DiGIR
Distributed Generic Information Retrieval
Initial Specification and Implementation
Revision 0.91
As participating members of TDWG subgroup, our goal is to contribute to the specification of a protocol for retrieving structured data from multiple, heterogeneous databases. In this project, we intend to inform the protocol specification by developing the software that implements the protocol. The purpose of this document is to record the understood requirements and assumptions we have for the protocol and initial implementations.
Key Terminology:
The initial purpose and scope of this project is to support distributed data retrieval across a loosely coupled federation(s) biological collections databases. Many such databases exist (perhaps > 1,000) and a growing subset (> 100) have been made publicly available via the Web.
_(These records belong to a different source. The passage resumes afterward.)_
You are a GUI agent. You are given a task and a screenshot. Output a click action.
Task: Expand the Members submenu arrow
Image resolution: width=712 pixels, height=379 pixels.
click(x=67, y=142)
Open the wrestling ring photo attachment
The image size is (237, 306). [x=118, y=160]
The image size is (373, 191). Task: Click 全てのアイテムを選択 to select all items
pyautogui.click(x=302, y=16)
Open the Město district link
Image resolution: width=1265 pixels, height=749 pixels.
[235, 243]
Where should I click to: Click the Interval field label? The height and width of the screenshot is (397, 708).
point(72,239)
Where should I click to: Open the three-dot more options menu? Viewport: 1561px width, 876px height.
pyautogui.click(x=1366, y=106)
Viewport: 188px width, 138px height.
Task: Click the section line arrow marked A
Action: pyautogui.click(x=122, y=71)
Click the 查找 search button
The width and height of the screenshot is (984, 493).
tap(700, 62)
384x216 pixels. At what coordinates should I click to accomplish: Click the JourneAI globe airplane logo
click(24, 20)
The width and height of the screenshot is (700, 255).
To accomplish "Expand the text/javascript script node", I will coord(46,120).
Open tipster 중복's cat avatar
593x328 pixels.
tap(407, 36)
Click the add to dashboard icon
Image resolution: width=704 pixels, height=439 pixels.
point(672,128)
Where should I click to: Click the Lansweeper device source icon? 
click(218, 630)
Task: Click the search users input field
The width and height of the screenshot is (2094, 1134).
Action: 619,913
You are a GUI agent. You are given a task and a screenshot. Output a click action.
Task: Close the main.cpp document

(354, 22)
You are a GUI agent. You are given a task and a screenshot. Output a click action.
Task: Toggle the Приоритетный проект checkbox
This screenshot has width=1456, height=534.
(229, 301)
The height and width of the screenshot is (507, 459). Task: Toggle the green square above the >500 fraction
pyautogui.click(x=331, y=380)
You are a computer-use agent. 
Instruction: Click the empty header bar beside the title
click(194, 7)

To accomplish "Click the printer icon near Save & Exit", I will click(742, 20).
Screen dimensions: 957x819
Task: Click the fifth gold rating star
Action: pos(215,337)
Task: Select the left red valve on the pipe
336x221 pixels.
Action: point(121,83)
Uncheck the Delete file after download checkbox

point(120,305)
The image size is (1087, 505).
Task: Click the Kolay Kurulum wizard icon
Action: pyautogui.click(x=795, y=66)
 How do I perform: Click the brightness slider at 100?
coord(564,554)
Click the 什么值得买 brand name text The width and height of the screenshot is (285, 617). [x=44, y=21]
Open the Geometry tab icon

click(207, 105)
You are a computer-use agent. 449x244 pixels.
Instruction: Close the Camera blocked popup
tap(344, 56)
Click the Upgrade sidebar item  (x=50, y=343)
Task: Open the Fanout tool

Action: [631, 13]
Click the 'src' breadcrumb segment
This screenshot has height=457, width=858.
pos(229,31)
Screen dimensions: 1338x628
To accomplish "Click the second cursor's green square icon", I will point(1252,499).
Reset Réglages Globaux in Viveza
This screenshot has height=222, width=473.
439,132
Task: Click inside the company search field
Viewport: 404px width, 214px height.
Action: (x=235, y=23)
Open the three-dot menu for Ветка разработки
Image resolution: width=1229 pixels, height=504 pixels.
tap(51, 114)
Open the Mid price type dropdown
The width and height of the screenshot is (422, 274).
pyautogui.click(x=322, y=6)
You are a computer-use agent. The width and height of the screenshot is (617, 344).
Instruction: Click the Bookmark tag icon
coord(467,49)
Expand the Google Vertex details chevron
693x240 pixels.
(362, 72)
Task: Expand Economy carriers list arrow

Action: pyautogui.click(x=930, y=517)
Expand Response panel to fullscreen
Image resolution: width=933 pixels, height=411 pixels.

Several client-server systems exist that allow a user to query several databases at once, but the protocols, semantics and software are all tightly coupled in each of these systems. There is no standard and/or unified method to do distributed queries. This project hopes to establish an open standard and lay the groundwork for a generic protocol, capable supporting many communities, without regard to discipline or domain (data semantics). Our design goals include:
to use open protocols and standards, such as HTTP, XML, and UDDI to leverage existing and emerging IT infrastructure;
to decouple the protocol, software and semantics; [Portal and provider software can be developed independently. We expect each portal to cater toward different (sub)communities and data integration functions (e.g., collection data with geographic layers). Different implementations of providers and portals may be targeted for different operating systems]
to automate the establishment of a new provider as much as possible, automatable tasks include installation of provider software, testing, and registration of the provider in a centralized, global registry.